Stuxnet could have been more effective

Experts say worm authors 'should be embarrassed at their amateur approach'

The Stuxnet worm that infiltrated sensitive systems associated with Iran's nuclear programme, eventually damaging equipment and delaying its progress, is "full of errors", according to an expert.

Speaking at the Black Hat DC conference this week, security consultant Tom Parker suggested that the code may not have been built by a single elite team as initially thought, but instead by two separate groups.

Parker built a tool to analyse the worm's code, and found that there appears to be a marked difference in quality between the code and exploits, and the subsequent weaponisation of the malware.

However not everyone in the industry agrees. Security researcher and blogger Alexander Sotirov wrote on Twitter: "I'm annoyed by all the armchair critics of Stuxnet. How many nuclear programmes have YOU hacked?"
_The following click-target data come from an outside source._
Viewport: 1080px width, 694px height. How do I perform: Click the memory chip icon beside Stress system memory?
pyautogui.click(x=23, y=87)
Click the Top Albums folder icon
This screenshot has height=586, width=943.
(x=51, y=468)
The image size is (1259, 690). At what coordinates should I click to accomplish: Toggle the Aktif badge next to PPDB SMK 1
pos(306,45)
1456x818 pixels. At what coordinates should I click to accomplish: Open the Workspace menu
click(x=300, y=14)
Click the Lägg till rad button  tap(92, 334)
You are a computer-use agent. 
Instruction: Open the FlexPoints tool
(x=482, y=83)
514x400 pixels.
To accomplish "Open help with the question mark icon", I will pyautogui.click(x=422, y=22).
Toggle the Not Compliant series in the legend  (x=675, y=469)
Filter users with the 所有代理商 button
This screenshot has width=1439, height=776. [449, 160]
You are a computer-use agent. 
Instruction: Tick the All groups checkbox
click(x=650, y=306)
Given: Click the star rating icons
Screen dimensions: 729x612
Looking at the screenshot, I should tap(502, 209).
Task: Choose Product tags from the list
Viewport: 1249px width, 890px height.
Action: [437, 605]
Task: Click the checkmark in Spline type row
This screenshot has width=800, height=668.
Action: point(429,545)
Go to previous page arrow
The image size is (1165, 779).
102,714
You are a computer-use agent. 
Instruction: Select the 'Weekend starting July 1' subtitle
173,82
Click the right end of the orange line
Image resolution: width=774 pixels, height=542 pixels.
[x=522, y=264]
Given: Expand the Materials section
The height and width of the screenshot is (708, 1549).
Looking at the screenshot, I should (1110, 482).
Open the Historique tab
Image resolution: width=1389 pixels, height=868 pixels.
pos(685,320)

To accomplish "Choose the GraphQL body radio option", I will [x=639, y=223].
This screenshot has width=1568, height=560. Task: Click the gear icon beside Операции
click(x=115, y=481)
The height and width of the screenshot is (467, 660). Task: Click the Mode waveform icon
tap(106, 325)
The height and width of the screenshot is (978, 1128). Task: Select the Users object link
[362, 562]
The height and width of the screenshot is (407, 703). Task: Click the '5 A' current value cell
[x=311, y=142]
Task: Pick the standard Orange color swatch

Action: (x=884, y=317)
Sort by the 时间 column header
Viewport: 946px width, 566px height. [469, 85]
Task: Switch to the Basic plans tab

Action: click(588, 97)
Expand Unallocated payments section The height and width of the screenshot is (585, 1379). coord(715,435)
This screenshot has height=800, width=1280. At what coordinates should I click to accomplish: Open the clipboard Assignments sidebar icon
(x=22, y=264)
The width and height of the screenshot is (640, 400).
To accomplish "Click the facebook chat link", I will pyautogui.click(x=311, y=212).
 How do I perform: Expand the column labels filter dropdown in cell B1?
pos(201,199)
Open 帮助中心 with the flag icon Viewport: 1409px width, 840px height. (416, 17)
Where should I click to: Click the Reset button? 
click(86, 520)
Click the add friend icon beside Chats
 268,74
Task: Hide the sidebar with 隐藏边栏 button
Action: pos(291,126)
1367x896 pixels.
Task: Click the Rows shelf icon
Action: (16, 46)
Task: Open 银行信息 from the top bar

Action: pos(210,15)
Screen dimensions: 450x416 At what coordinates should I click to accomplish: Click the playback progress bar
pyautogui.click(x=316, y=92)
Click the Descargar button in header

The worm was coded to hide itself within the nuclear systems by recording the telemetry of normal operations, then playing this back to staff monitoring the systems while it was in the process of causing them to destroy themselves.

However, this was not good enough for security expert Neil Lawson, writing in his blog: "Rather than being proud of its stealth and targeting, the authors should be embarrassed at their amateur approach to hiding the payload."

Lawson added: "I really hope it wasn't written by the USA because I'd like to think our elite cyberweapon developers are at least aware of what Bulgarian teenagers were doing back in the early 90s."

The worm also allowed itself to propagate over the internet, which is unlikely to have been a deliberate capability as it made the code easier to detect.

Parker argued against recent thinking that a Western state had a hand in the worm's coding. "This was probably not a Western state. There were too many mistakes made. There's a lot that went wrong."